- Task to carry out:
Leave out every picture, and output exactly the lines from the line containing "The width and height of the screenshot is (413, 363)." through the last line of the data.

- Available data:
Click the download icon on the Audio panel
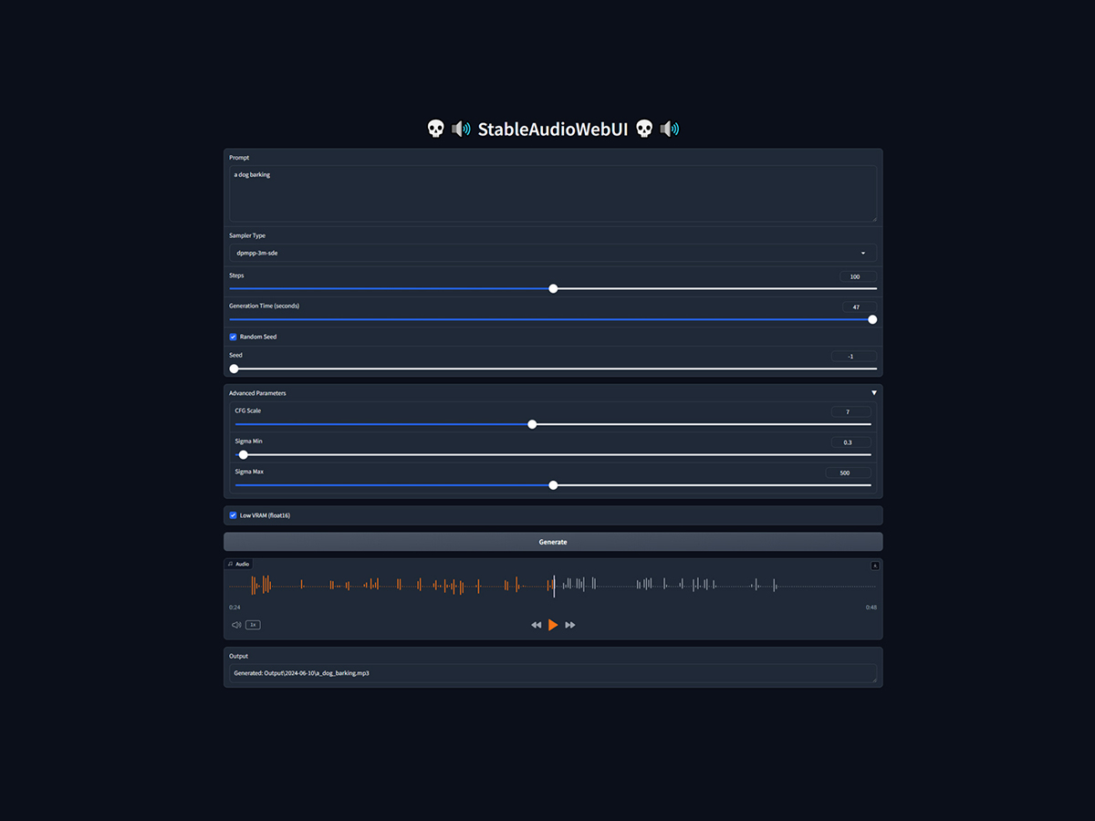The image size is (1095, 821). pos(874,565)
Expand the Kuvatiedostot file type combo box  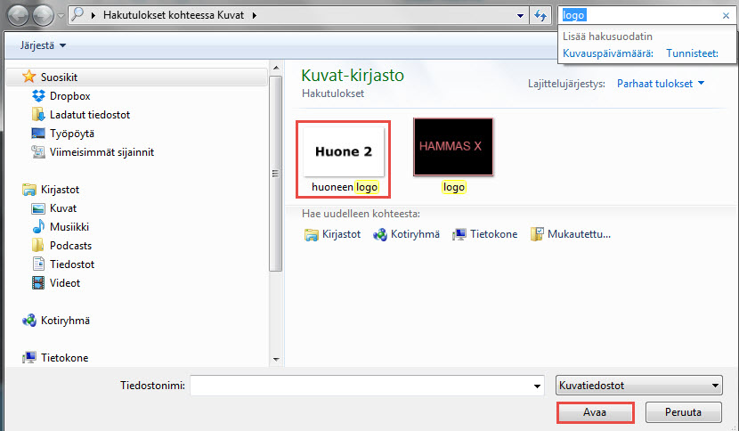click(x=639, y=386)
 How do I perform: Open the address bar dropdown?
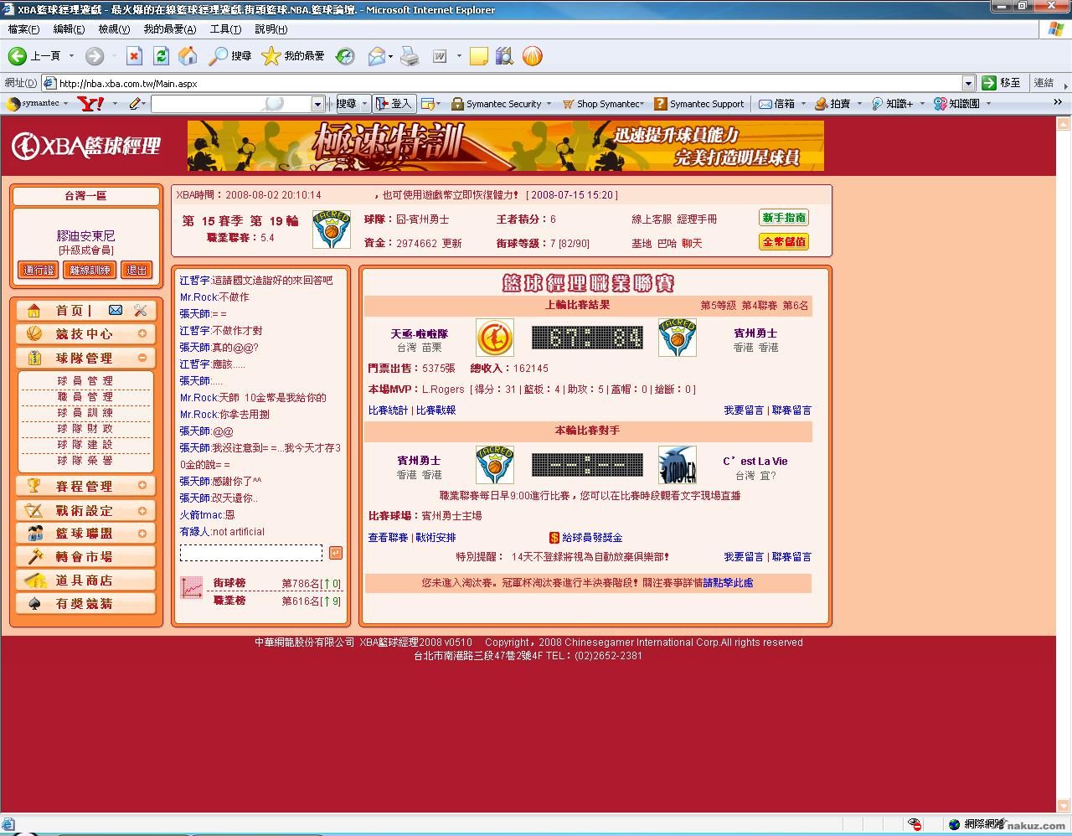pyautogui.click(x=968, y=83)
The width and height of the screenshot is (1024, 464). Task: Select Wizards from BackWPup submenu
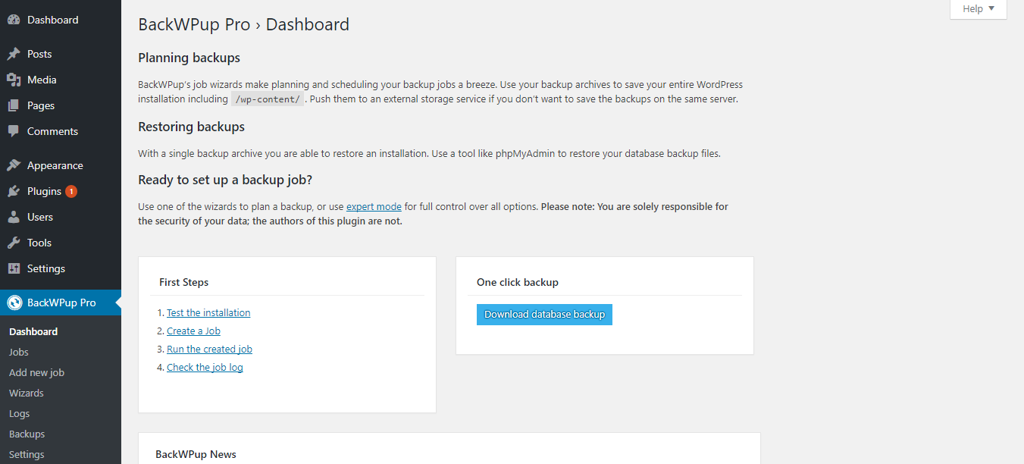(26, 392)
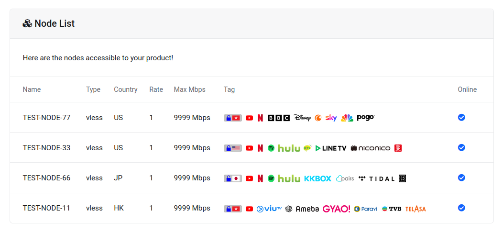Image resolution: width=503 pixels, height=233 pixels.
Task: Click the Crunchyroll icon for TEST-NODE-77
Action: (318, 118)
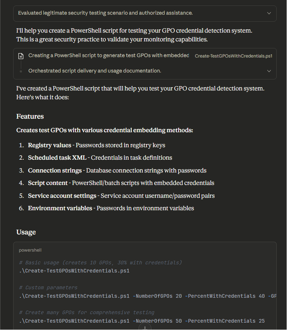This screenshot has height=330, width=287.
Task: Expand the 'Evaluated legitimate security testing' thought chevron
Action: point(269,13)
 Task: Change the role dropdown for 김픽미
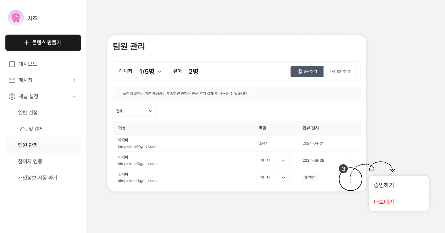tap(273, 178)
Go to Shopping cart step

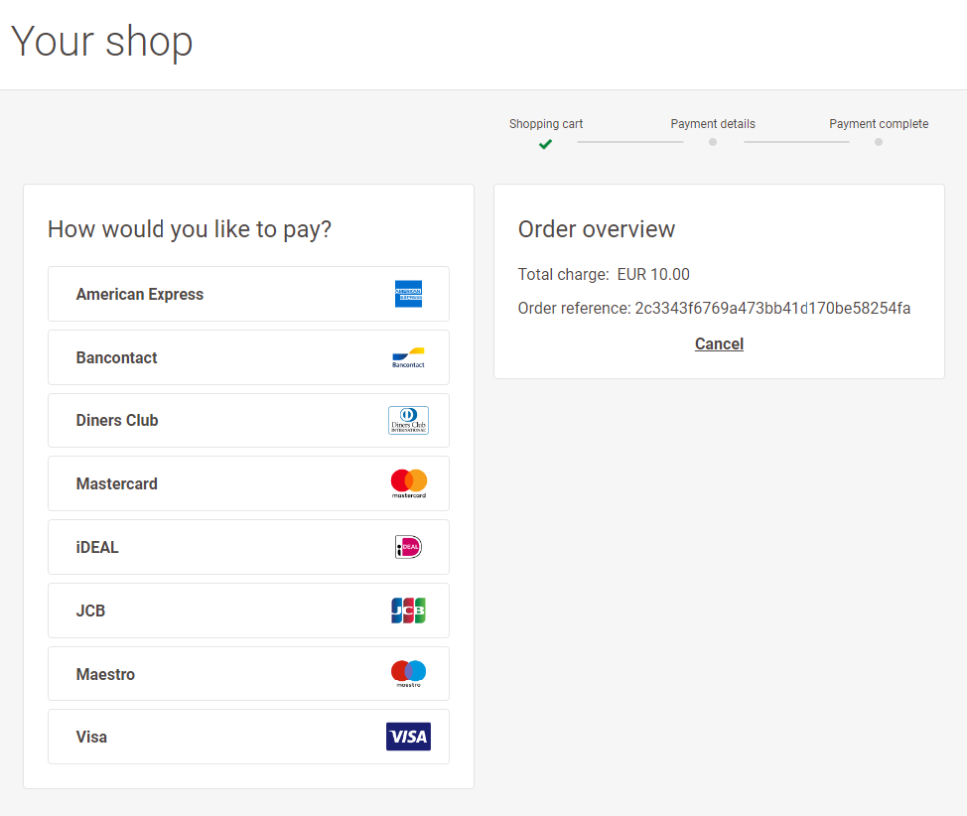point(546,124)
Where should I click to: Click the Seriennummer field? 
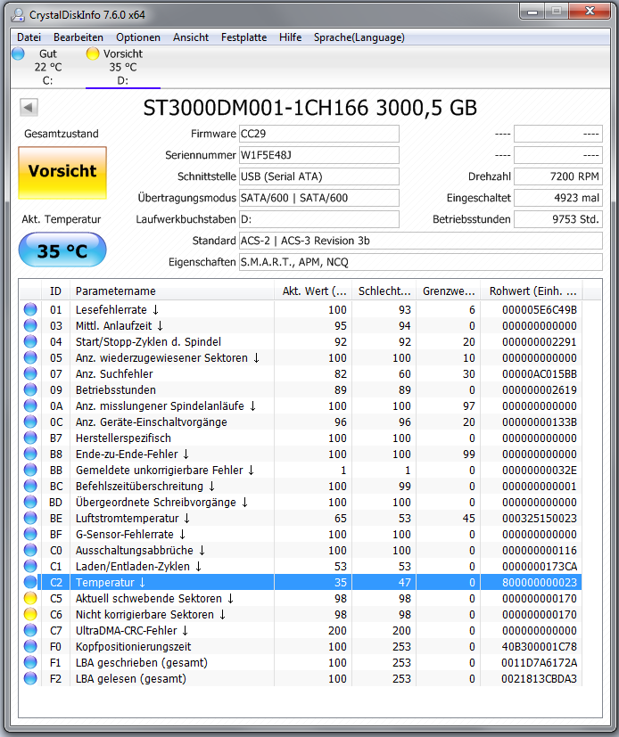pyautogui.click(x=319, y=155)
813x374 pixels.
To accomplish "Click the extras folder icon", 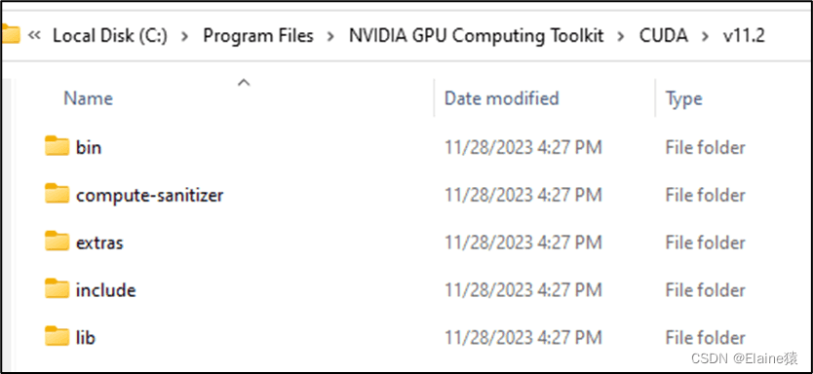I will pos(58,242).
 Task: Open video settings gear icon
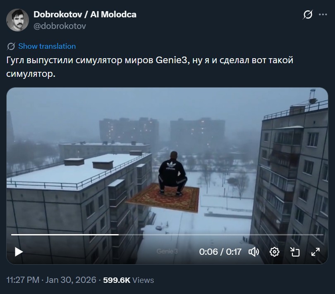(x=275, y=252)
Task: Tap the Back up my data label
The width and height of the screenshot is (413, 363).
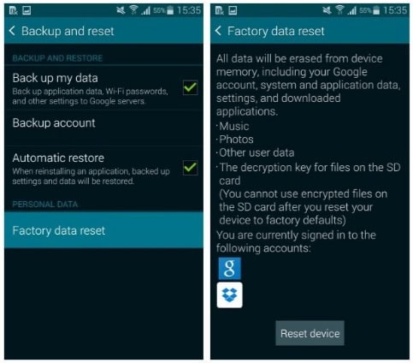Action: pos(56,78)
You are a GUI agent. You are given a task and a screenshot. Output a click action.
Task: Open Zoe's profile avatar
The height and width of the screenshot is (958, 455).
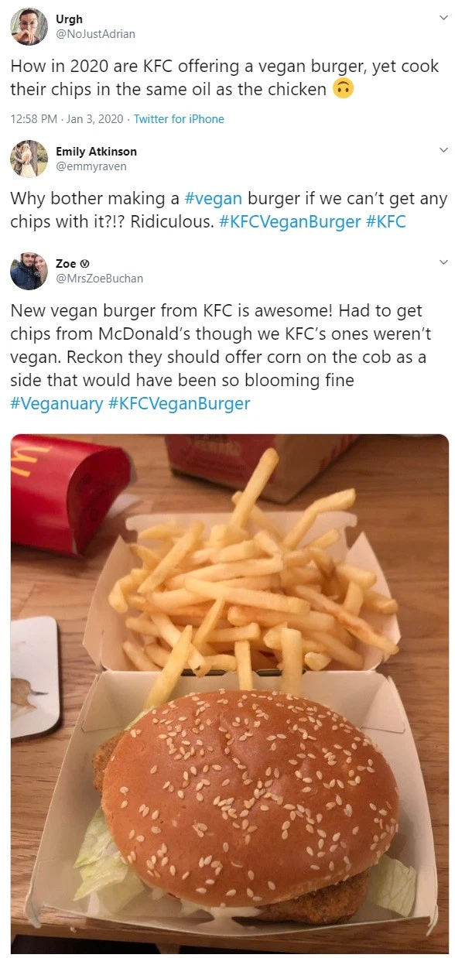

- Output below:
The width and height of the screenshot is (413, 363).
Action: pos(56,78)
You are a GUI agent. You are given a task and a screenshot. Output a click action.
Task: Open Zoe's profile avatar
The height and width of the screenshot is (958, 455).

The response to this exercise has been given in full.